Size and Selection Matter: Using New Data and Tools to Design Effective Heat Pump Systems
Think you know effective heat pump sizing and design? Significant market growth of cold-climate air-source heat pumps has resulted in new insights and lessons learned. Come explore new tools and best practices to enable improved design, sizing, and selection of ASHPs in this session with NEEP and Abode, and stay on the leading edge!
Creating Healthy, Decarbonized Classrooms
Many classroom environments are unhealthy and uncomfortable, creating poor learning environments with high absenteeism. Older, unventilated classrooms can be economically decarbonized with improved air quality and comfort. This session will present the conversion of a junior high school classroom, featuring a "rolling" room-by-room installation process using a community's local HVAC installation labor with one day of classroom downtime.
Carbon Storing Buildings: A Gateway to Justice and Belonging
Join principals of New Frameworks and Builders for Climate Action for a critical look at our practices that have endeavored to embed justice and belonging alongside the highest goals for building health, efficiency, and carbon storage in projects - for the purpose of workshopping how our industry can scale carbon storage and justice, rapidly, to address climate justice.
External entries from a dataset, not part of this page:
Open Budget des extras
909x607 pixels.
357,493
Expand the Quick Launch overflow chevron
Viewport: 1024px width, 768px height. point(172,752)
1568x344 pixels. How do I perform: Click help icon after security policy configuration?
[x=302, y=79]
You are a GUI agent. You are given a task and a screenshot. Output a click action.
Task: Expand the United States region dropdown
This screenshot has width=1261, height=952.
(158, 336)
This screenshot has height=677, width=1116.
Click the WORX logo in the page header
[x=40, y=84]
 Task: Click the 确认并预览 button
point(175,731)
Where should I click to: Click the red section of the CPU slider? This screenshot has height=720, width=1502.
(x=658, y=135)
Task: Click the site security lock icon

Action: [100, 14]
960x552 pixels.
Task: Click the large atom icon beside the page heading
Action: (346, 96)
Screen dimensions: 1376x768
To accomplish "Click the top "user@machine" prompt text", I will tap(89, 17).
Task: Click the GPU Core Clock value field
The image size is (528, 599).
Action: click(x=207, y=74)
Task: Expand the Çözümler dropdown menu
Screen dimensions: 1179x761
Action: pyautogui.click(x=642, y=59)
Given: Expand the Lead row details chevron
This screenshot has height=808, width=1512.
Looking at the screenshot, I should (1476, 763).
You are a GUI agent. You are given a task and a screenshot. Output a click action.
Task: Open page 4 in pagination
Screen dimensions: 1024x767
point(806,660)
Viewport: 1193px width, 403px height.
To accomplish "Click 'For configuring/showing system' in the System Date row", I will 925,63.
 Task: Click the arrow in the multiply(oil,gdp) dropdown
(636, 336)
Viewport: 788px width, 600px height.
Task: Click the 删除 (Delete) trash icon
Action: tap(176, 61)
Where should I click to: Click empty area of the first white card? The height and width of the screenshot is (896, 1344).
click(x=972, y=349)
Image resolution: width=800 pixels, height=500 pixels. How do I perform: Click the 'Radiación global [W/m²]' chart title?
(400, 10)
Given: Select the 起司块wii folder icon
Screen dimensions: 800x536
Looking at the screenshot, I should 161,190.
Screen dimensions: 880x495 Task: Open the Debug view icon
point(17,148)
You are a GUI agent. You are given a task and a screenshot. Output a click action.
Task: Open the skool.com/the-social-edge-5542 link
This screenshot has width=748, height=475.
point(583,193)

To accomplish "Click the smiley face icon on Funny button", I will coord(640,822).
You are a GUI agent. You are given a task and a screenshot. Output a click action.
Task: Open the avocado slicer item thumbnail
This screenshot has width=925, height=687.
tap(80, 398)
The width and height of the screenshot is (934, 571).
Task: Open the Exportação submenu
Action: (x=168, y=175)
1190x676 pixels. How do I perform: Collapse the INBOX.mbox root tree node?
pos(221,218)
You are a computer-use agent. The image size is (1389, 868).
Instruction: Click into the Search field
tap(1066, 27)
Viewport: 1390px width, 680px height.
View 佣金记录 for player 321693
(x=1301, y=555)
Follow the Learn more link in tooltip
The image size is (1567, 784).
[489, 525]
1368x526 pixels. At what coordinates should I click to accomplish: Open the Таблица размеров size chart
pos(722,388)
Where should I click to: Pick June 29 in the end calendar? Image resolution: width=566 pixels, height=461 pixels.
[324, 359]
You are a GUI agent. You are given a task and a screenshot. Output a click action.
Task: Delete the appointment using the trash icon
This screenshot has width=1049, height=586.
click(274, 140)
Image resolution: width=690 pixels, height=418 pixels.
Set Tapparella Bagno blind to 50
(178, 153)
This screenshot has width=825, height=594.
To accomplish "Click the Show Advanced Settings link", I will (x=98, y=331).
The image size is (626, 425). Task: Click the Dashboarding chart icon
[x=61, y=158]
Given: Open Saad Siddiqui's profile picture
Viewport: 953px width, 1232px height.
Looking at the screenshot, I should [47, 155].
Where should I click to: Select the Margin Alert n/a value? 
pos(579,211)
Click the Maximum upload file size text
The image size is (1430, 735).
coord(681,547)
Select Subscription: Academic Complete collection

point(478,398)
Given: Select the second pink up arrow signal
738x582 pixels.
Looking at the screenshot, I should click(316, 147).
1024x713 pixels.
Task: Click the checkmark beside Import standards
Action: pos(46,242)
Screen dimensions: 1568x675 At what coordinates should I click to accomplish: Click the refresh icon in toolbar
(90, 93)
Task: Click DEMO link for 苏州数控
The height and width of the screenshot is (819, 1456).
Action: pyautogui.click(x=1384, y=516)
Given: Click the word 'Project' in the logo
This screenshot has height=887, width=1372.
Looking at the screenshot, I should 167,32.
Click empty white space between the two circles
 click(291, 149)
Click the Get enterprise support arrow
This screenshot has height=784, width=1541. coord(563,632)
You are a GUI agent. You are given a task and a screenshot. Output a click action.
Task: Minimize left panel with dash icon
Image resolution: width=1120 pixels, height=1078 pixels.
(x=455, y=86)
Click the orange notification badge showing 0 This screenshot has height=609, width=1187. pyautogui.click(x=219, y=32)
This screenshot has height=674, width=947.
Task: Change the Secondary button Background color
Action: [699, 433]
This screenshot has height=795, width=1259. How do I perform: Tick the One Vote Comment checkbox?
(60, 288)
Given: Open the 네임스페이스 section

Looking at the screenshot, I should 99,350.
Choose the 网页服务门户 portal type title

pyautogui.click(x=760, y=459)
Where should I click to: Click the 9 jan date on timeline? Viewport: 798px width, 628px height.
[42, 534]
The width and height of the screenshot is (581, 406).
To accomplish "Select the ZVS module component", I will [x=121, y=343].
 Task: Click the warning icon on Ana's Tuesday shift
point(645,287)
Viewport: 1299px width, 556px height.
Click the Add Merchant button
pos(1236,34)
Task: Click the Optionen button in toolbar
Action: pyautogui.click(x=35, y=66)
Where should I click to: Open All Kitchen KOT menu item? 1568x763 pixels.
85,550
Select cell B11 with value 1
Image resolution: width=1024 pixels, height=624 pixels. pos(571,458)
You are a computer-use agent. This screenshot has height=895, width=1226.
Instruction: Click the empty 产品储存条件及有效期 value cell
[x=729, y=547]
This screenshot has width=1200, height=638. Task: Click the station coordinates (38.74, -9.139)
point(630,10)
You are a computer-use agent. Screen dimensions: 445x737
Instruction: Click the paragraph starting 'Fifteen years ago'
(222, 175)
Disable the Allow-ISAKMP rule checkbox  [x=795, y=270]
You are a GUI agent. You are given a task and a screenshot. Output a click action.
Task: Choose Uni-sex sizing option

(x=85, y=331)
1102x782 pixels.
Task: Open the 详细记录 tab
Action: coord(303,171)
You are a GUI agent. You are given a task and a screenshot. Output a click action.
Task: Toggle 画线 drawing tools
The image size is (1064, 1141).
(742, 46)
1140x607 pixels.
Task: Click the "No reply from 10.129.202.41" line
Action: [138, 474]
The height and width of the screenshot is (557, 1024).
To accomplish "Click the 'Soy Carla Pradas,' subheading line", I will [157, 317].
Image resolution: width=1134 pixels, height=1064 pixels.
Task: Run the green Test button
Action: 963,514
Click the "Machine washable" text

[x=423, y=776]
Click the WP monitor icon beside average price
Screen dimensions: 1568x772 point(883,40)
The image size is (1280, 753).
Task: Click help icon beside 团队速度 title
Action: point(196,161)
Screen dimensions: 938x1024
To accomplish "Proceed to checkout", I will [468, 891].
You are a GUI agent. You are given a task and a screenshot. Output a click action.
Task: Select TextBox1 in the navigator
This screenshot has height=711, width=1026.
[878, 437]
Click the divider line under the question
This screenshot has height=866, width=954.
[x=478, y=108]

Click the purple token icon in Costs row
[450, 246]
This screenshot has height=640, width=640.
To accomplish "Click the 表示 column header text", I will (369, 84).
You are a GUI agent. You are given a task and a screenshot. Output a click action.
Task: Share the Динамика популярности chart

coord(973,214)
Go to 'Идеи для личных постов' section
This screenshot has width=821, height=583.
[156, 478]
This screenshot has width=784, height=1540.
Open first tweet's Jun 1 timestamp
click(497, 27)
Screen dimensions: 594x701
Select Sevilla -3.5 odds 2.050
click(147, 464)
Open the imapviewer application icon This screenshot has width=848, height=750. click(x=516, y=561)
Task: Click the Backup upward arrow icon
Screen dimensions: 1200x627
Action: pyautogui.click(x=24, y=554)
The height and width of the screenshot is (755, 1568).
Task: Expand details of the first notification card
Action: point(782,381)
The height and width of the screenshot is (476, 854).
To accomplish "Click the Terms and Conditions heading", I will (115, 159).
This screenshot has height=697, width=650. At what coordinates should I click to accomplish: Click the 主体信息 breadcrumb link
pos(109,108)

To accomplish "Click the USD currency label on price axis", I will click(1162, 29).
Global Adaptation of Passive House: Culture, Climate and Challenges
With rising determination to fight the climate crisis worldwide, practitioners are finding the Passive House standard a potent solution for the building sector. As passive and other sustainable building standards are proliferating worldwide, those standards meet a host of different location-specific challenges. This diverse panel of women architects and certified Passive House consultants are seeking to understand the adaptation of the Passive House standard globally.
Heads in Beds: the Colby College Hyper-Speed Dormitory Project
Typical university dormitory projects are capital intensive and take several years to complete. This project turned this practice on its head. Using modular construction, on-site precast foundations, an integrated design-build team and low-embodied-carbon materials in a holistic approach, Colby College housed students as quickly as possible while ensuring the highest standards of beauty, accessibility, energy consumption, and healthy materials. Design started in September 2021, and students moved in in August 2022.
Windows and Fenestration: Basics and Beyond
Windows are a key part of the building enclosure, but they are also the costliest, most fragile, and worst thermally performing component. We will present on windows from our viewpoint as building enclosure consultants and forensic failure specialists. We will explore energy and comfort impacts of glazing and glazing ratios, and then move on to water control detailing and the window-to-wall interface. Covered topics will include sill pan and rough opening flashings, “innie” vs.
Scalable Ground Source Heat Pump Systems: Mass. Maritime Academy Case Study
The Massachusetts Maritime Academy consists of 16 buildings comprising approximately 600,000 sf, with heating for the buildings is provided by gas fired hot water boilers in each. They have undertaken a planning effort and initial design for a distributed campus-wide ground source heat pump system, combined with extensive energy retrofits. The plan consists of a neutral temperature Energy Transfer Loop that will tie various geo-exchange systems together to feed heat pump plants in each building.